That several compositions by our author were admitted into the Spectator, is clear from the acknowledgment of Steele in N° 555, which closes the seventh volume. Only two letters, however, have been hitherto pointed out by the annotators; one in N° 54, descriptive of the University Loungers, and one in N° 87 on Idols; not much importance can be attached to either of them; and it is, therefore, probable, that by far the greater part of the Laureat's contributions to this paper remains unknown.

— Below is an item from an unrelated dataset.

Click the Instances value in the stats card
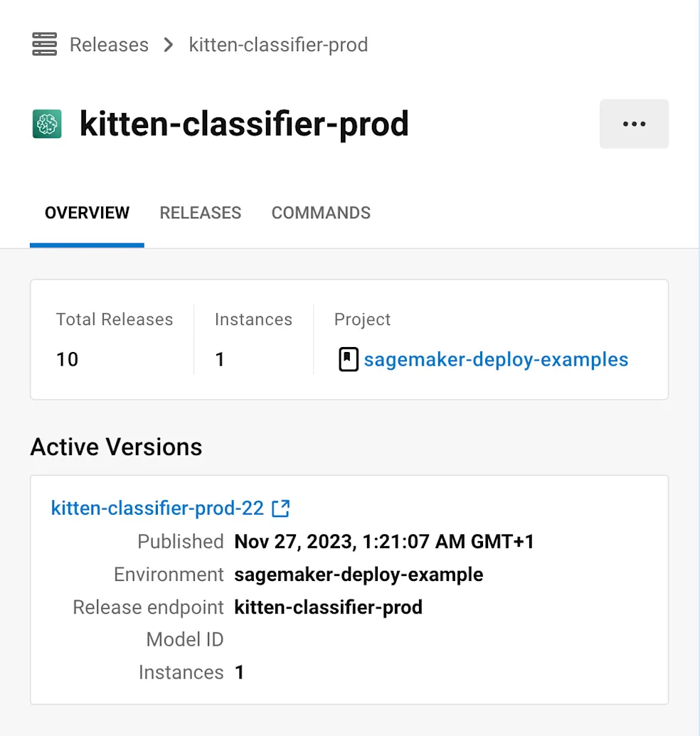 (x=220, y=359)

In the Guardian three communications are attributed to him; the first is a letter in N° 124, under the title of More Roarings of the Lion, and which possesses a considerable portion of Addisonian humour; the second consists of a version of The Court of Venus, from Claudian, in N° 127; and the third occupies N° 164, which contains likewise a translation from the same poet of The Speech of Pluto to Proserpine.

Though the whole of N° 164 has been ascribed

* A few poems by Eusden may be found in Nichols's Select Collection.

to Mr. Eusden, it would seem, from the nature of the prefatory matter, which terminates with a high compliment to the translator, that it must have been the production of another hand. Were we to acquiesce in the common attribution, the modesty of Mr. Eusden would appear indeed to be of a very peculiar kind. The versions of Claudian are tolerably faithful; the diction is occasionally happy, and the versification is, in general, correct.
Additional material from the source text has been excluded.